Lost & Found-Portrait: Der BEAT CLUB lebt!


Am 25. September 1965 begann eine neue Ära im deutschen Fernsehen. Erstmalig wurde eine spezielle Jugend-Musiksendung ausgestrahlt: Der Beat Club. Das war so revolutionär und provokant, dass der damals 30 jährige spätere Tagesschau-Sprecher Wilhelm Wieben vor der ersten Sendung die ältere Generation vor der lauten Musik warnte und um Verständnis für die Jugend bat. Denn vor dem Beat Club war nichts Vergleichbares zu sehen. 

Jugendkultur fand im miefig-plüschigen deutschen Fernsehen nicht statt. Dem Bremer Discjockey und Beat-Experten Gerd Augustin gelang es, den Unterhaltungs-Redakteur Michael „Mike" Leckebusch von Radio Bremen davon zu überzeugen, dass eine Musiksendung für Jugendliche ein kommerzielles Potential hat. Leckebusch - eigentlich Jazzfan - eignete sich unter der Regie von Augustin innerhalb kurzer Zeit umfassende Kenntnisse über Pop-Musik an. 

Die Beiden konzipierten eine Sendung, die ein Nischen-Programm für Jugendliche darstellte und deren Nerv und Begehrlichkeiten traf. Die Rebellion fand jetzt auch im TV statt. Es bildete sich eine Jugendkultur rund um dieses Format herum heraus. Immerhin erreichten die Sendungen bis zu 75 % der Zielgruppe der 14 bis 20 Jährigen.
Bei manchen Fernsehzuschauern trafen die Darbietungen auf blankes Entsetzen, was ein Leserbrief der Programmzeitschrift HÖR ZU nach einem Jimi Hendrix-Auftritt zeigt: „Ist dieses langmähnige Etwas mit der Banane aus dem Urwald gelockt worden? Man sollte den Beat Club nicht mit dem Zoo verwechseln". 
Jimi Hendrix Experience
Zunächst war der Name der Sendung auch Programm: Nationale und internationale Beat-Bands traten live vor Publikum im Radio-Bremen-Studio auf. Später ließ man das Live-Publikum weg. Und ab 1967 dienten GoGo-Girls als zusätzlicher Blickfang.
Mike Leckebusch unterlegte die Auftritte mit abenteuerlichen visuellen Effekten, so dass einem manchmal alleine dadurch schwindelig wurde. Von der berauschenden Wirkung der besonders ab ca. 1970 zunehmend ausschweifenden Musik mal ganz abgesehen. 

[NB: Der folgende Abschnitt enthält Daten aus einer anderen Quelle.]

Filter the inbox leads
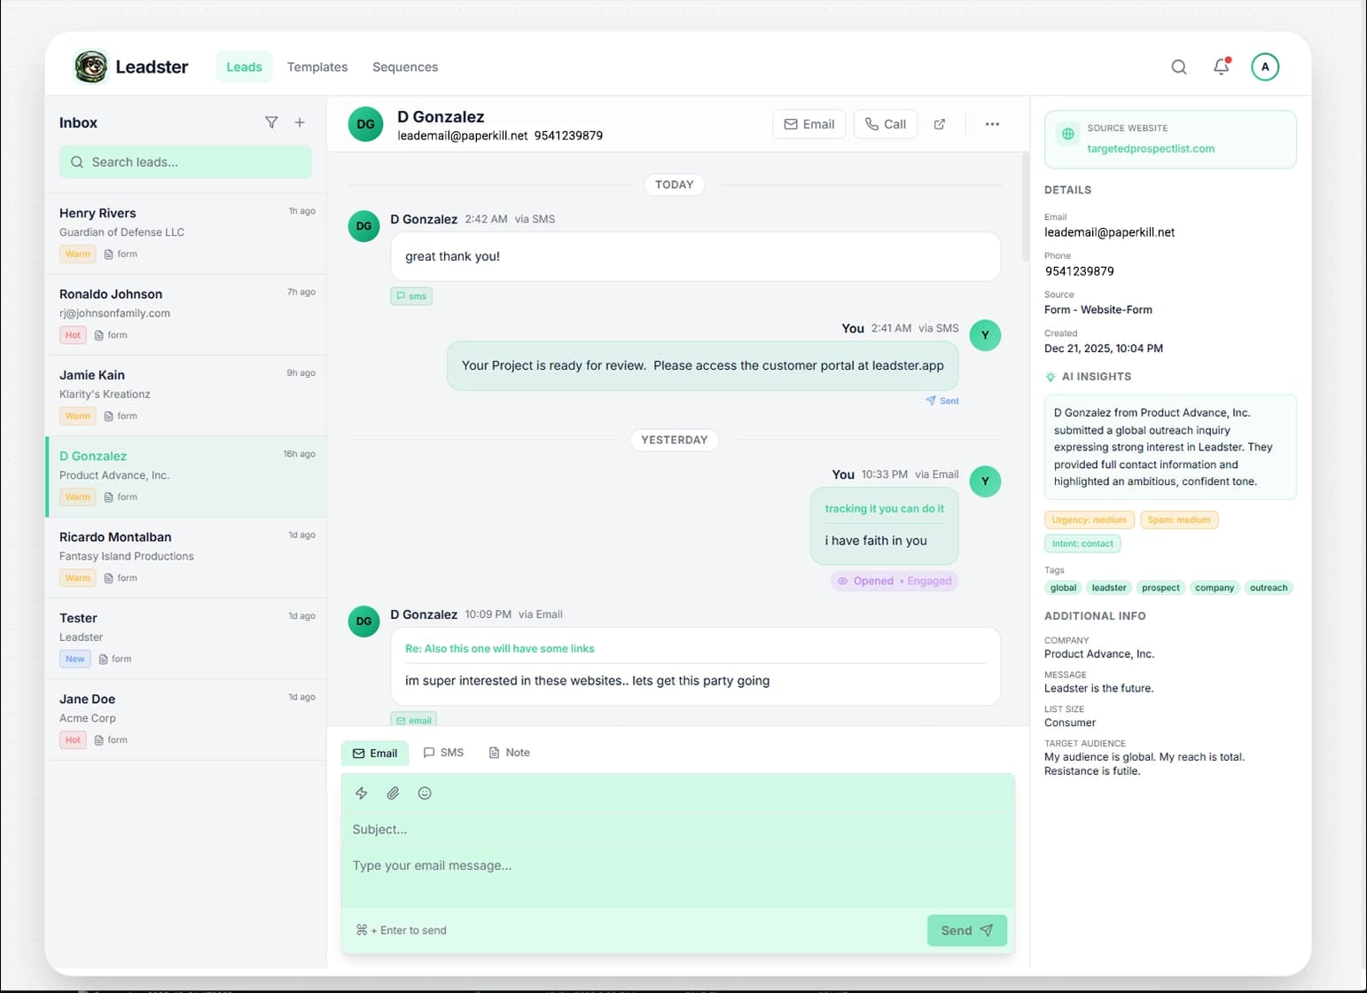[272, 122]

Zwischendurch wurden Spots von Künstlern, die man nicht ins Studio locken konnte (z.B. Beatles oder Stones), eingespielt. Zu Beginn waren die meistens Sonnabend Nachmittag ausgestrahlten Sendungen 30 bis 45 Minuten lang, ab September 1968 war die Sendezeit jeweils eine Stunde. Der musikalische Rahmen wurde ständig ausgeweitet. Die Sendung lief keinen Trends hinterher, sie schuf welche, indem aktuelle Strömungen und junge Talente zeitnah vorgestellt wurden. Aus heutiger Sicht war vieles von Rang und Namen vertreten, so dass die Reihe einen guten Überblick über die anspruchsvolle, interessante Musikszene bot und auch etliche Geheimtipps berücksichtigte. 

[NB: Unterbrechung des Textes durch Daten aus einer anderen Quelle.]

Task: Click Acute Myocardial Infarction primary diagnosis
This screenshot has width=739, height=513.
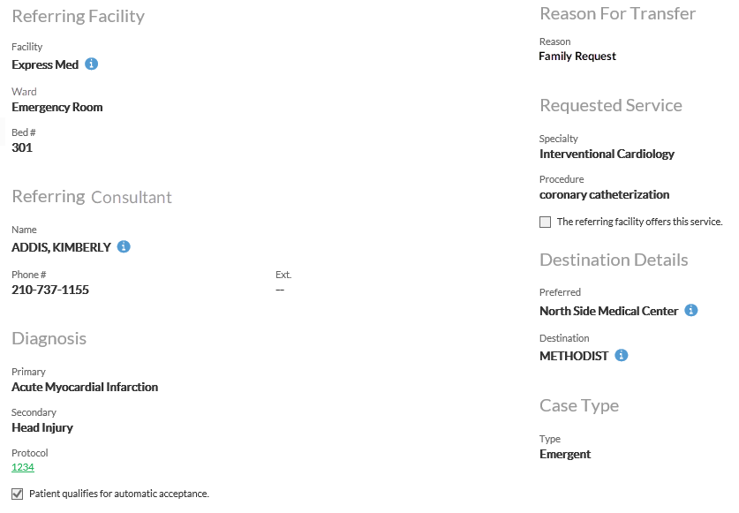Action: coord(85,387)
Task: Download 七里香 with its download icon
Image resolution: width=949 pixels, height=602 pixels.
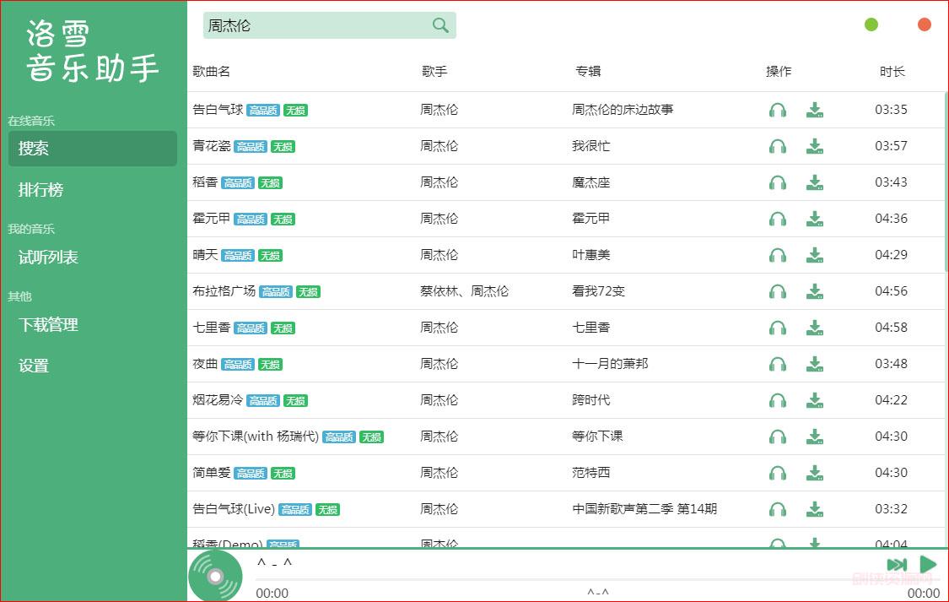Action: tap(814, 328)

Anschauungs- und Lernobjekt war dabei anfangs der Piratensender Radio Caroline, bei dem sich die Macher weiterbildeten. Insgesamt wurden von 1965 bis 1972 83 Sendungen produziert, erst ab Sendung 51 vom Januar 1970 waren sie farbig. Die neckischen GoGo-Tänzerinnen wurden übrigens ab Sendung 55 vom Mai 1970 wieder abgeschafft.
 
Ich entdeckte den Beat Club etwa 1967. Damals spaltete sich meine Schulklasse quasi in 2 Lager: Da waren die Musik-Interessierten (meistens Jungs), für die der Beat Club das Optimum der Präsentation von fortschrittlicher Musik war. Also diejenigen, die sich für Durchblicker hielten. Und dann waren da noch die nebenbei Radio-hörenden, Mainstream-orientierten Hörer (meistens Mädchen), für die der Beat Club der Hort des Unerträglichen, Abseitigen und Verrückten darstellte. Das waren in den Augen der ersten Gruppe die Spießer, die ihren Eltern nacheiferten und die sowieso keine Ahnung hatten. 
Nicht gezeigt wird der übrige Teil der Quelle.